Snoozing all day and roaming at night, this is what is known as being nocturnal. You humans are diurnal, awake by day and asleep at night.
I quite like the human folk who live at the end of my garden, they can be very helpful. They put out cat or dog food, odd meaty table scraps, and always leave a shallow dish of water, delicious on a warm evening. We hedgehogs, although we need a high protein diet, do enjoy a variety of foodstuffs, like Zina (she’s my Aunt) who adores dog food, and Titch (he’s my big brother) thinks cat biscuits are a delicacy not to be missed!
If you find one of my friends who, by hibernation time (November/December), looks a bit on the skinny side, please try to fatten him/her up. We need to be ‘fatty’ to survive the wintertime. The absolute minimum weight we should be in autumn is 450grams (1lb). We need to weigh at least this amount to survive the period of hibernation. Whilst ‘sleeping’ (hibernation is not really sleep, our bodies slow down their use of energy during very cold weather when our natural food has disappeared) we live off our body reserves, these are the brown and white fatty deposits which we build up during the plentiful season. So, if you see an underweight hedgehog look after him and fatten him up before winter arrives. If he doesn’t put on enough weight in time for hibernation he must either stay awake until spring when he can rejoin us in the garden, or risk hibernating and not wake up.
Thinking of hibernation makes me feel cold and I think about the horrible scare I received last year. I woke from deep hibernation to find myself being lifted upwards towards the sky, I thought that perhaps I’d grown wings and had learned to fly, but no; I twitched, all my spines were intact. No wings had sprouted during my hognap.
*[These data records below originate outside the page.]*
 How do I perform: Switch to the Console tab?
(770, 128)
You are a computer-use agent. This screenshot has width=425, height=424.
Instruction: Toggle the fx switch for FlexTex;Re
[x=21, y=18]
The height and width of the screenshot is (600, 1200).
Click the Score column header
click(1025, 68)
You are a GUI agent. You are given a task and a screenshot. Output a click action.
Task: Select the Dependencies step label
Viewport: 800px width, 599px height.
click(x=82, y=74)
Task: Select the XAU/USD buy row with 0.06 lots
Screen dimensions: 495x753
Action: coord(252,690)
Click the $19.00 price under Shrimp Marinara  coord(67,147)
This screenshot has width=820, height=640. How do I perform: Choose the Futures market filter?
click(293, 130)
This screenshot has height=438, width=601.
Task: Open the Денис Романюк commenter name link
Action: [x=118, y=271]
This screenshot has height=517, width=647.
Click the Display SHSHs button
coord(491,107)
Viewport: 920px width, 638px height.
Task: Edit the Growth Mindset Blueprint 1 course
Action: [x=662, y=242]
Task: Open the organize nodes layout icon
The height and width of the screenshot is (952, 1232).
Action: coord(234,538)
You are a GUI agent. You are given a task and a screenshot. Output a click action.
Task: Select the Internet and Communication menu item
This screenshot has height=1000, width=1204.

Mary, the eldest girl who lives at the house, called to her sister to watch out in case Hoggy (that’s her name for me) was asleep in the dead leaves. Luckily for me she called because I’d been gathered up with the dead leaves and I was about to be stacked on the November bonfire. I’d have been a very hot hog and not a very happy hog at that! So please take care when you are building your bonfires. Check under any pile of leaves, it is a cosy place for a hognap. They have a dog here. It’s a great lollopy creature, called an Afghan hound, and it dashes frantically about the garden. At my first meeting with it I was scared; I rolled myself into a tight ball, clever this trick! How’s it done? I’ll tell you later, this fooled the dog; it tried pushing me along with its nose but my sharp spines hurt it. The dog leaves me alone now and instead it chases sparrows.
The spine trick, Well it’s a clever action done with muscles. When we are young our muscles are weak and undeveloped. It takes time to get this trick right; I’m an expert! The action is complicated but I’ll try to explain. It’s the contraction of special muscles in the skin, a pair of muscles pull the skin forward over my head (like frowning, only harder) then another pair of muscles pull the skin backwards over my bottom. The skin is baggy by design, thus the trick is completed; everything is tucked in out of sight. With practice I can do the whole thing before you say “hog’s dinner”. I look like a prickly ball with my 5,000 creamy white and brown spines sticking out. I can stay like this for hours, it’s a great defence trick against most enemies.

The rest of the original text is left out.